I just saw a lovely animated film called Kubo, in which the young protagonist goes on a quest for knowledge. He also wears an eye patch.
Kubo’s quest reminded me of the story of Odin, a Norse God whose hunger for wisdom knew no bounds. When Odin visited the Norwegian Sphinx (Mimir) and was told that, in order to drink from the “well of cosmic knowledge,” he would have to “drop one of his eyes into the well,” he promptly did so, no questions asked.

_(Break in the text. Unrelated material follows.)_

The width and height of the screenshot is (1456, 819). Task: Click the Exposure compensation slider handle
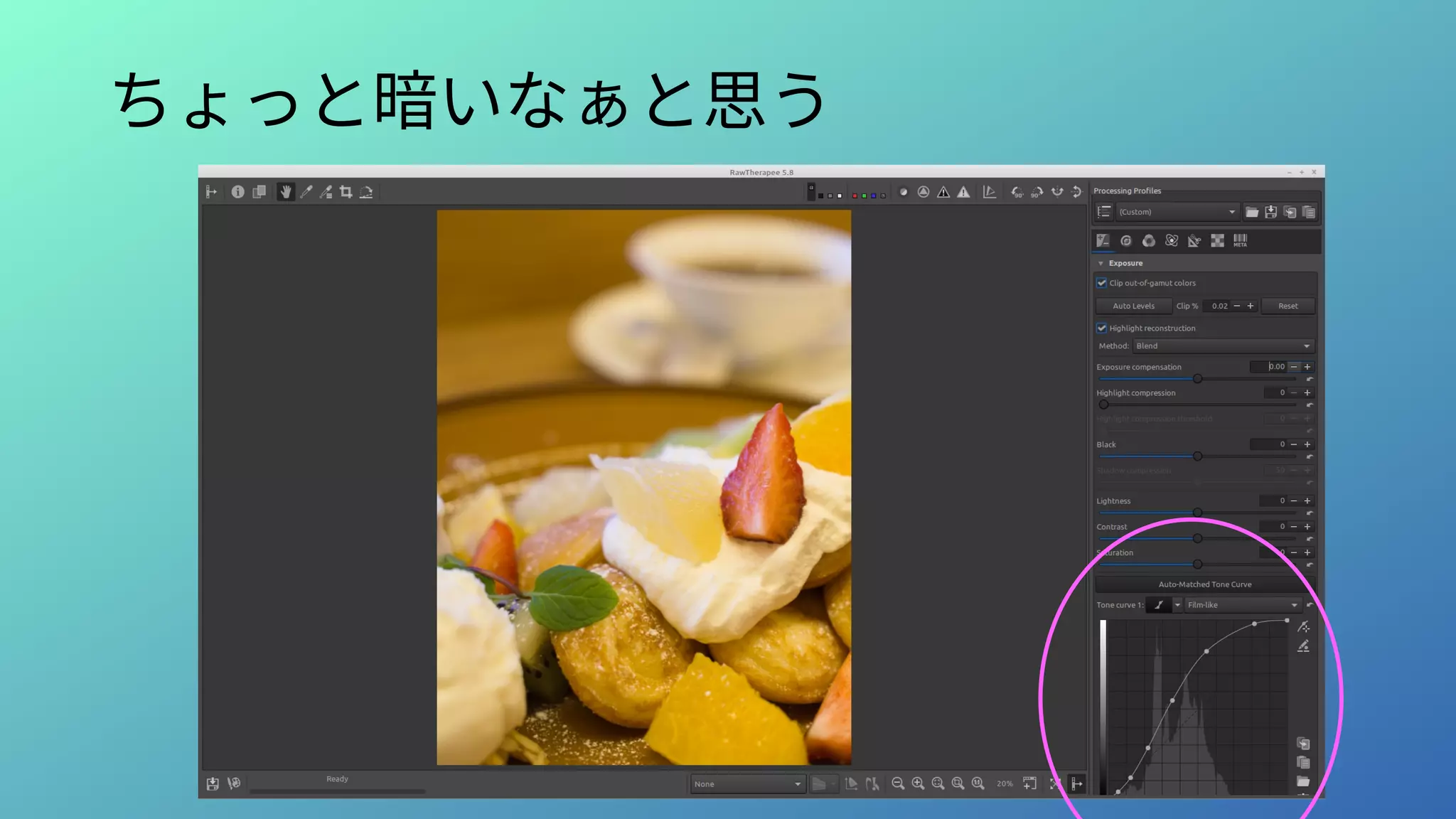(x=1197, y=379)
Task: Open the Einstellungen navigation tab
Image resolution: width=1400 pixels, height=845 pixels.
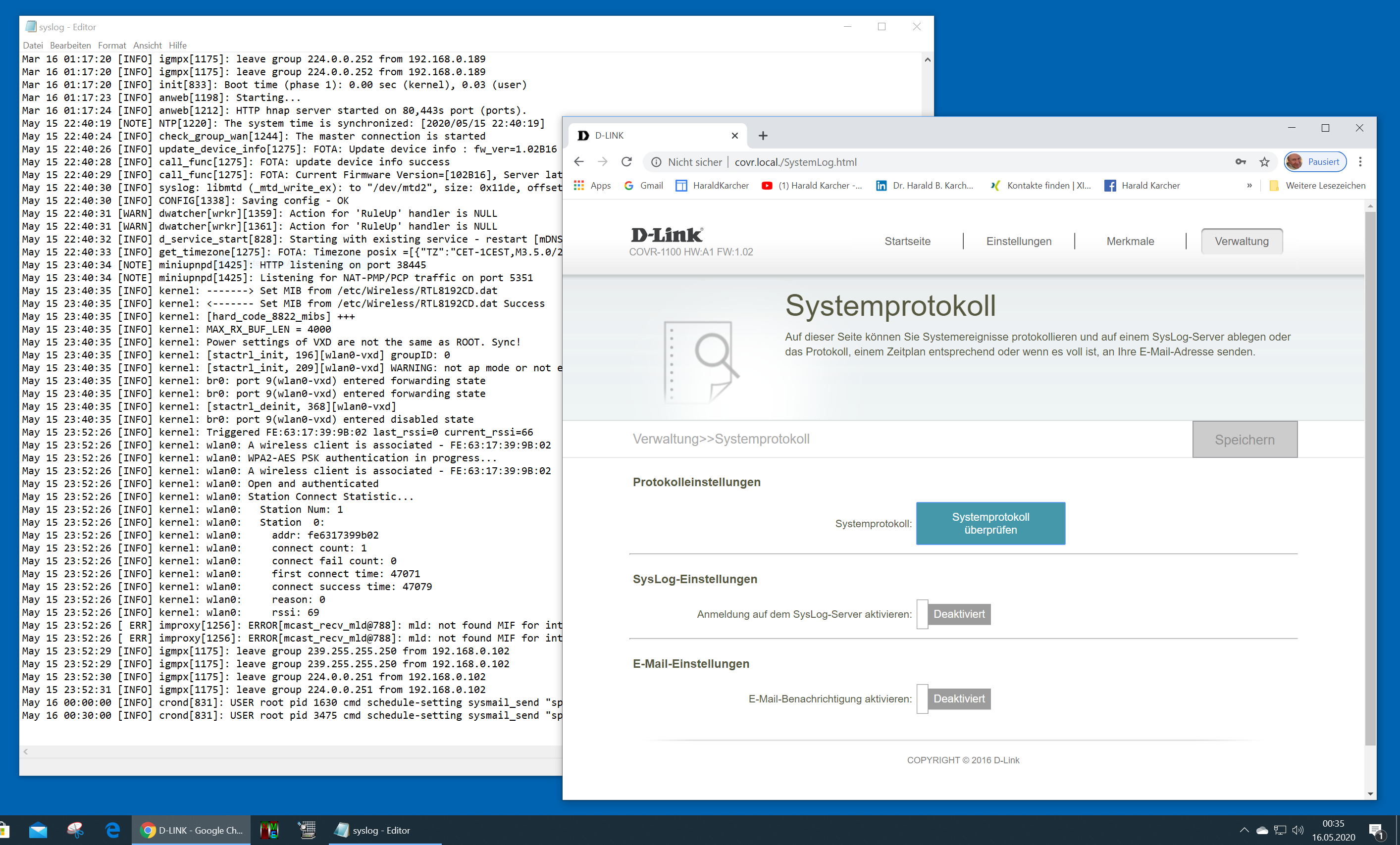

So Odin had one eye left in his head – to see the world with – and one eye was left in the well. Let’s imagine the well, a long tube connecting water to mankind, as a metaphor for the spine, from which come the holy waters of knowledge. So Odin, from that moment forth, began to see the world from two different points of view at the same time: one looked outside, at the world of form, while the other looked inside, at his intuition, his “inner knowing”. This second eye was no longer focused in the outer world. It looks upward, from the gut, towards the heavens. It “looked” within. And this is the very definition of “introspection”: Inner viewing.
So, as Odin’s interest in the outside world wanes, his attention to inner, innate knowledge grows. He exchanges profane, second-hand knowing for sacred, first-hand feeling. He sacrifices his old way of seeing for True Knowledge, in order to uplift mankind. He sits for longer periods in silence and “downloads” knowledge.
In fact, after this particular trip, Odin returned to the world with the great secret of the Runes.
And Mimir, the Sphinx in the story? His name is best translated as “The Rememberer.”